I think that they are still working out the details of this new system. We got a memo stating that we call the floor and alert the unit clerk that we are going to be faxing report on the patient going into 420. Then we fax report, ( we have a totally computerized charting system specific to the ED) all of our ER nursing notes go to the floor, from triage information to in er treatments and medications given. After that the floor has twenty minutes till the patient arrives. We carry phones with us, so we give our name and portable phone extension so if the floor nurse has any questions they can contact us. I don't know how to fix the dilemma that came up with me on the first night. I didn't see patient that the floor nurse had questions about. However, the questions she was asking were things that she just needed to look for, however if it was a question about baseline or medication administration or something then I probably would not have been able to help her anyway. Which can happen even when a report is called. However, no we do not at this time need to confirm with the receiving nurse that the patient is being moved.
We do not fax report to any of our ICU's or our Rapid Admissions Unit. We still call report to them. We are supposed to be expanding our rapid admissions unit soon. We do not send a cover sheet though and I think maybe we should. Our management thinks labs can be looked up by the floor nurse, as well as x-rays. If the house Doctor has seen the patient then we fax their orders as well. We try to initiate any orders the house Doc has given. If I was the nurse receiving report I would like to know if the patient has a high k+ or something without having to look it all up. I send the lab results anyway. I think a cover sheet would be good to, just to give a little baseline nursing observation. "The patient has been comforatable, or is anxious, may be a little stoic you may want to ask him about his pain etc.
There has been many changes since I started working at this Ed. We went from a 30 bed Er seeing 80,000 patients a year, to a brand new 50 bed er not including fast track. On top of this major move, we went live with an all computerized charting and tracking system specifically designed for an emergency department however the catch is "we are this new company's beta site." So, they are working out their kinks with our ED. I was completely overwhelmed at first, but it is getting better. Our computer system in the ED is separate from the rest of hospital and there were major issues to deal with. We are now interfaced with the lab so that is a great improvement, but we are still not interfaced with radioloy which is our weakest link right now.
During the early summer we had so much hate mail via editorials from the community, morale became very low. Complaints were mostly about wait times which could be up to 6-8hrs. Plus we had many staffing issues. They have improved on staffing issues and are now hiring paramedics (god bless our medics, and techs) which has also helped greatly.
Holding patients is another issue. Our beds fill up fast and the hospital is currently building an addition which will house two more ICU units and I think more monitored beds. We have three ICU units now. CICU, MICU, and SICU.
I think the worst part is not moving patients though because the family wants you feed them, do all their meds, etc. and really doesn't understand that we just can't do all that when the code or trauma is in the next room. Some families understand but, most don't you tell them we have a critical patient and their retort is well you should have enough people to help because our family member is critical too. What can you say to that?? Our patient ratio is 5 to one and most assignments include a trauma room. This is a big improvement however to the not so long ago past when we would have to cover for lunch and have 10 or a little more patients to look after. When we would have a trauma then the rest of our patient's were fending for themselves however that was more of a staffing issue.
Whew, I went off on a tangent, but it feels good to get all out. It is getting better and the floors are still not happy with the faxed report but, I think it will take time to adjust. I know that one good measure I think from being a floor nurse is that, they will not have to come to the phone to get a report from the Er and can continue that med pass or endo-tracheal suction they were doing. I remember that I hated to be called to the phone, when I was trying to push multiple crushed meds through a g-tube or suctioning a vent patient.

○ ○ ○

◆ **Required tasks**
(A) For each statement about the post on faxed ER report, answer yes or no and quote the words of the post that decide it: (i) Report is faxed to the ICUs. (ii) Once report is faxed, the floor has twenty minutes before the patient arrives. (iii) The ED computer system is interfaced with radiology.
(B) Summarize the post on faxed ER report in two sentences.
The data was taken from a separate source.

(Dataset entries)
○ ○ ○

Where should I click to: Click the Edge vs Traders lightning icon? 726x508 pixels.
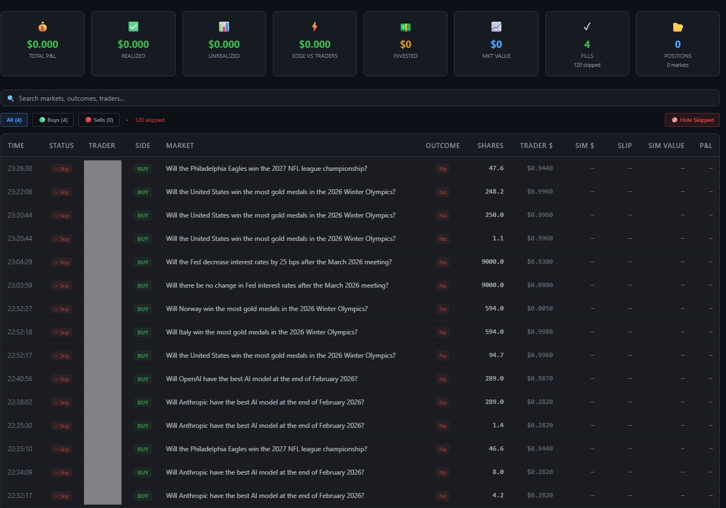coord(315,26)
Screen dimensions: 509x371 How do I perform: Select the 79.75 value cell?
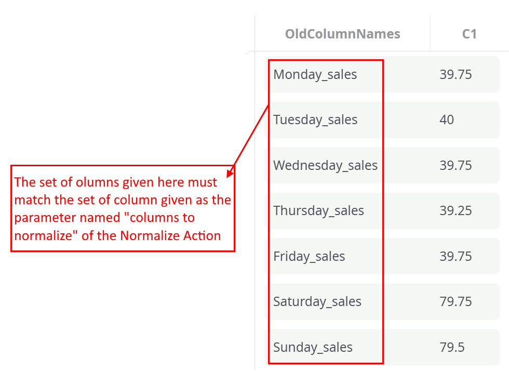point(456,302)
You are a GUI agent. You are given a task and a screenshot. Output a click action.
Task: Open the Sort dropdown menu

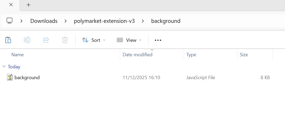point(94,40)
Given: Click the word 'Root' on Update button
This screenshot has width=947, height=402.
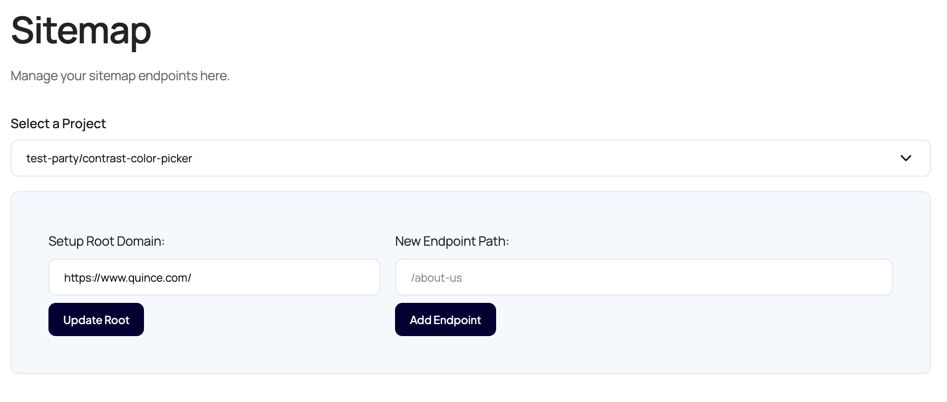Looking at the screenshot, I should coord(117,320).
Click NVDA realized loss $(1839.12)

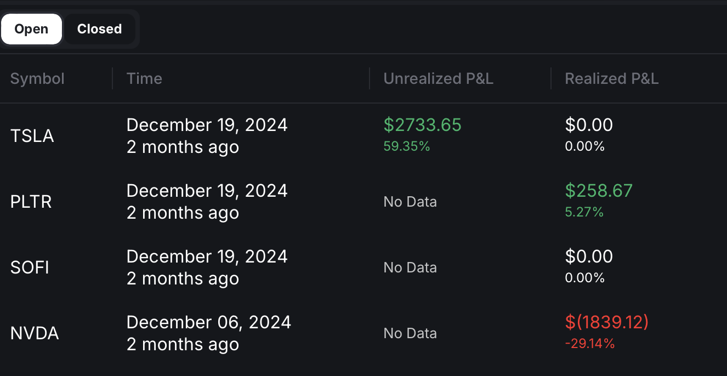pos(606,322)
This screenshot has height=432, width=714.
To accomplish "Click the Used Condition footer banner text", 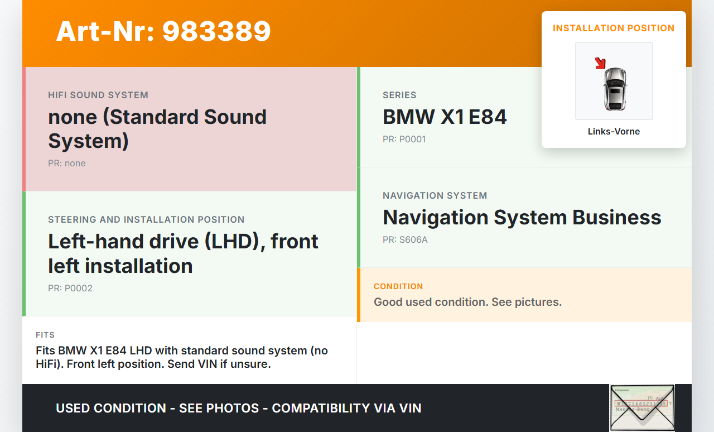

○ ○ ○

◆ **Answers by item**
(A)
(i) No: "We do not fax report to any of our ICU's or our Rapid Admissions Unit."
(ii) Yes: "After that the floor has twenty minutes till the patient arrives."
(iii) No: "we are still not interfaced with radioloy which is our weakest link right now."

(B) Under the new system, the ED faxes its computerized nursing notes to the floor, which then has twenty minutes before the patient arrives, while report is still called to the ICUs and the Rapid Admissions Unit. The writer also describes the move to a larger ED with a new charting system that is still being worked out, as well as complaints about long waits and staffing problems, and says the floors are still not happy with faxed report.